By Clark Kauffman
A Cedar County farmer is suing a manufacturer of wind turbines, alleging three turbine fires scattered debris over hundreds of acres of land, damaging his crops.
Alan Weets of Mechanicsville is suing the Chicago-based company Nordex USA, which does business as Acciona Windpower North America and Anchor Wind, in U.S. District Court for the Southern District of Iowa.
Weets alleges that in 2010, he entered into an agreement with Acciona that gave the company an easement on his property for the installation of two wind turbines. Acciona, the lawsuit claims, was aware of “serious problems” with the turbines that it installed on Weets’ property but failed to repair or replace them in order to render them safe.
In March 2023, one of the turbines caught fire and spread debris across 160 acres of Weets’ land, the lawsuit alleges. The damage allegedly resulted in Weets having to restrict that section of the property to grain production rather than forage and fodder for livestock feed.
In May 2024, a second turbine on Weets’ property allegedly caught fire, spreading additional debris across the land. Over the next several months, according to the lawsuit, Weets grew frustrated with a perceived lack of progress by Acciona contractors, who used farm-type equipment in an effort to clean up the property.
“The crews created additional debris-damage issues arising from further destruction of plastics and fiberglass pieces, making pieces that were smaller and more difficult to pick up from the foil,” the lawsuit alleges.
In August 2024, the second wind turbine allegedly caught fire again, causing one of the massive blades to fall to the ground. Weets claims that shortly thereafter, the Cedar County Co-Operative informed him it would not accept any grain from him that was contaminated by turbine debris. In all, 230 acres of land were allegedly contaminated by the debris.
Weets alleges that although he and Acciona never agreed on the cost or extent of the damages, the company issued him a check for $230,000 as compensation. The two sides have yet to come to terms on that issue, the lawsuit claims.
The lawsuit seeks unspecified damages for alleged negligence, breach of contract and consumer fraud. Nordex media representatives did not immediately respond Wednesday to requests for comment.

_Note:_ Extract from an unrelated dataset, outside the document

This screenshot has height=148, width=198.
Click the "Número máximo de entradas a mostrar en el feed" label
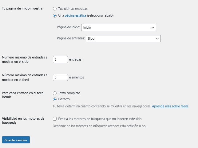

A 2014 study by Imperial College London, the University of Edinburgh and SP Technical Research Institute of Sweden found that fires in wind turbines were occurring 10 times more often than were reported. At that time, the wind-power industry was reporting about 11 fires per year, while researchers determined that there were closer to 117 such fires annually among the 200,000 turbines examined.
In 2023, a report from the Caithness Windfarm Information Forum identified 3,287 reported wind-turbine accidents, worldwide, between 2000 to March 2023 — an average of 143 accidents per year. Fires accounted for 14% of those accidents, just behind blade failure, which accounted for 15% of the accidents.
The most common cause of wind turbine fires is a lightning strike, although mechanical and electrical failures are also contributing factors.